In animals molybdenum also influences protein synthesis, and the metabolism of phosphorus, sulfur, potassium, iron, copper, zinc, and iodine. With some animals (chicks, red trout) added dietary molybdenum stimulates growth.

Sulfate and molybdate follow similar metabolic pathways. Sulfate will alleviate molybdenum toxicity. Molybdate and sulfate act together in creating copper deficiency in cattle and sheep giving rise to the teart condition. Molybdenum inhibits the activity of the enzyme liver sulfide oxidase and the toxicity of molybdenum compounds is enhanced by sulfide. In assessing possible biological effects of molybdenum it is important to take into account its metabolic interrelationships with other trace elements.

Molybdenum not harmful

Exposure of animals and human beings to trace levels of molybdenum is unlikely to be harmful (except in those species in which the molybdenum-copper antagonism is important) and may indeed be beneficial in terms of increased growth. Exposure of human beings to molybdenum concentrations above the trace level may occur in mining and refining operations and in the chemical and metallurgical industries. No harmful effects of such exposure have been reported. The acute toxicity of molybdenum compounds has been assessed in studies with experimental animals. Molybdenum trioxide and water-soluble molybdates have slight toxicities in oral administration and inhalation of dusts; but insoluble molybdenum compounds, e.g., calcium, strontium and zinc molybdates and molybdenum disulfide, are completely nontoxic. Molybdate Orange, a pigment which contains molybdenum, lead and chromium, and Moly White, a pigment which contains zinc molybdate, are also nontoxic in animal experiments. The harmful effect of molybdenum-containing dusts on the lungs is enhanced by silica. Particular care should be taken in handling molybdenum hexacarbonyl and organomolybdenum compounds, and molybdenum pentachloride, where toxic effects are due to elements other than molybdenum which are present.

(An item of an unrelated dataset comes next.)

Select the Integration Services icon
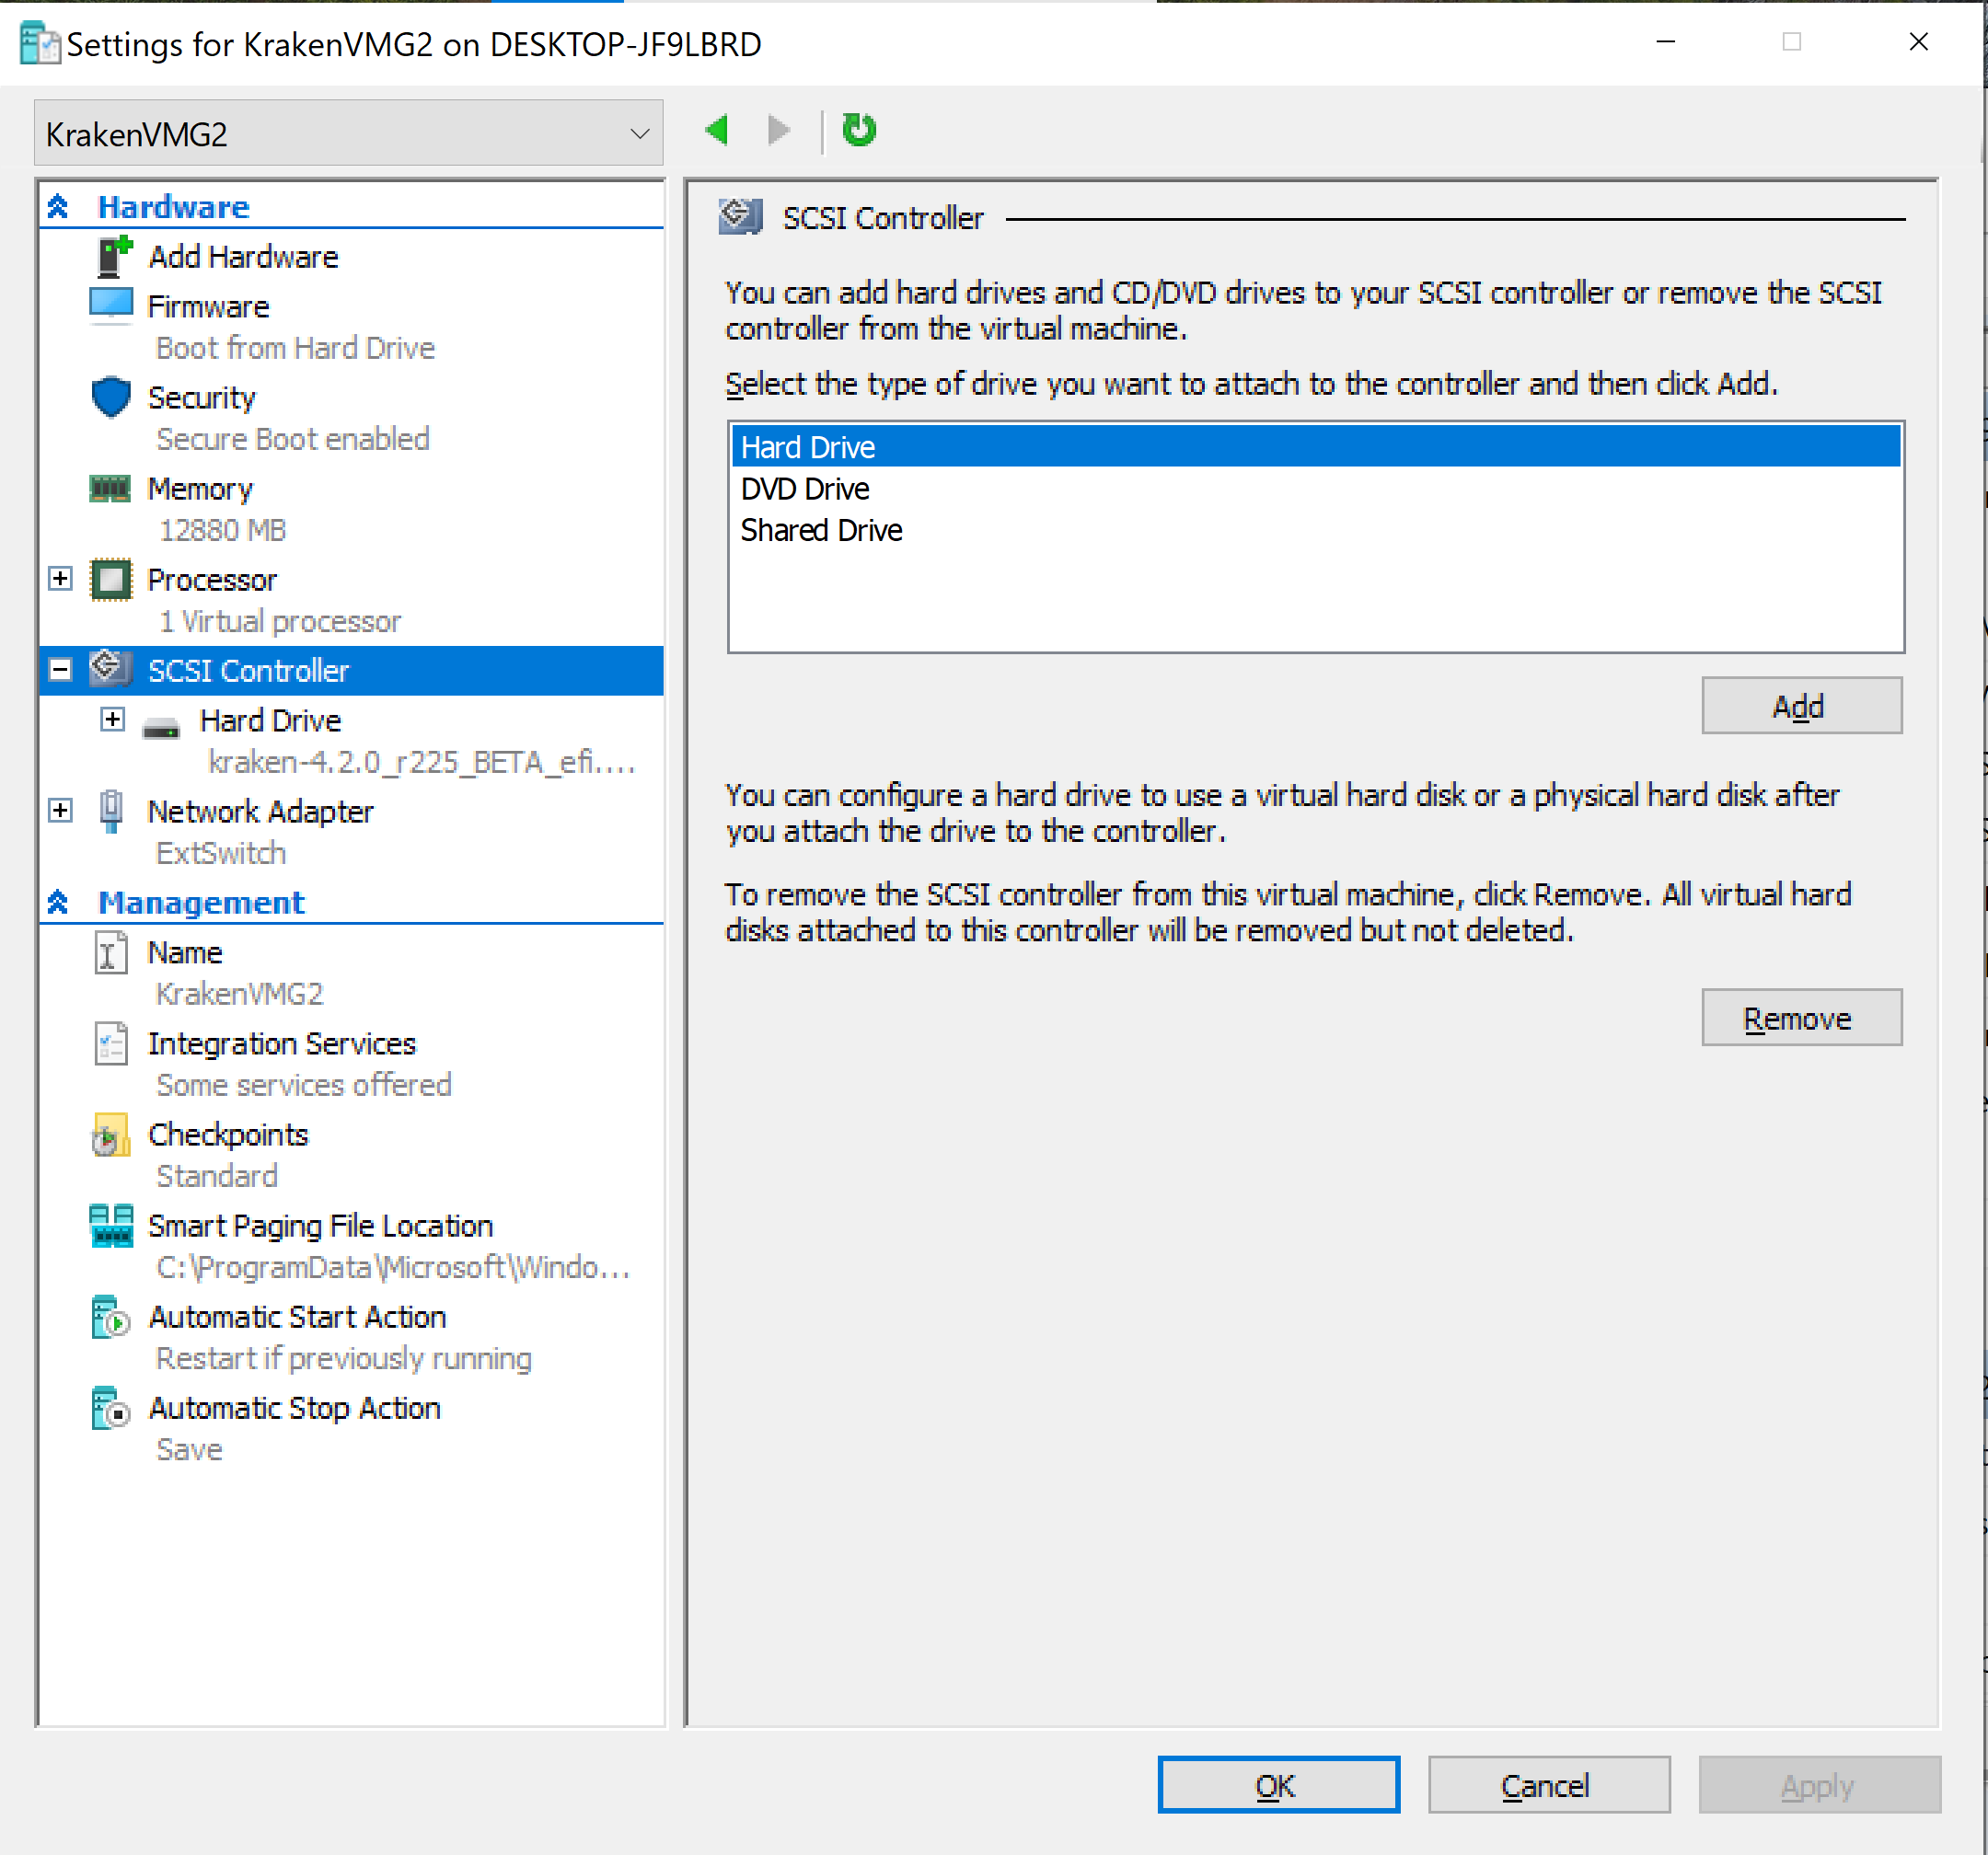The height and width of the screenshot is (1855, 1988). [x=110, y=1044]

Acute molybdenum poisoning in human beings is extremely unlikely because of the massive dose required. The effect of repeated exposure to small concentrations of molybdenum compounds is more difficult to assess. In animals and human beings molybdenum is adsorbed and excreted rapidly and so is not likely to be a cumulative poison. In checking for possible molybdenum toxicity it is important to know where and in what form toxic effects may occur. In experimental animals molybdenum toxicity causes loss of weight, harmful changes in the liver, kidneys, and bones and diminution of the strength of conditioned reflexes.

It is apparent from this survey that, although much is already known about physiological effects and toxicity of molybdenum, there are many aspects which require detailed study. Such studies have been and continue to be undertaken by the International Molybdenum Association.